2'. any distribution must be generated using a transition kernel with inertia
The point mass at $x$ is necessary to validate the Metropolis-Hastings algorithm by imposing a rejection step correcting for the initial kernel $K(x,\cdot)$ missing the target (as stationary distribution). There exist other MCMC algorithms avoiding rejection but they are not necessarily more efficient. (The ultimate counter-example is the random walk Markov chain that moves at each iteration but never converges.)
3. How do we generate mixed distributions
As a generic answer, a mixed distribution (if understood in a restrictive sense as any distribution with a Lebesgue continuous part and a finite or countable collection of positive probability atoms) is a standard distribution with a density wrt a dominating measure that is, e.g., the sum of the Lebesgue measure $\lambda$ and of the counting measure over the collection of atoms.

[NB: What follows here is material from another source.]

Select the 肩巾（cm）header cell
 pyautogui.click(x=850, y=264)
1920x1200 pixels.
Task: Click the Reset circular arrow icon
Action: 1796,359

Thus, any proposal kernel $K(x,\cdot)$ that is dominated by this very same measure is a valid choice for running an MCMC algorithm such as Metropolis-Hastings in such circumstances. In practice, this means that the proposal $K(x,\cdot)$ must give positive probability (for some values of the current value $x$ of the Markov chain) to the atoms of the target. (For, otherwise, the target cannot be the limiting distribution.)
Obviously, if the discrete part of the target distribution can be directly simulated and if furthermore the discrete part mass of the target distribution is known, simulation of a sample from the target can split between simulation of a (sub)sample from the continuous part, possibly via MCMC, and simulation of a (sub)sample from the discrete part, possibly without a call to MCMC. But this is not necessary for the MCMC algorithm to remain valid.
Furthermore, when the discrete part mass is unknown, an MCMC approach (with the proper atoms) offers the advantage of producing an exact simulation (asymptotically) since it does not require the normalization constant of the target to be known.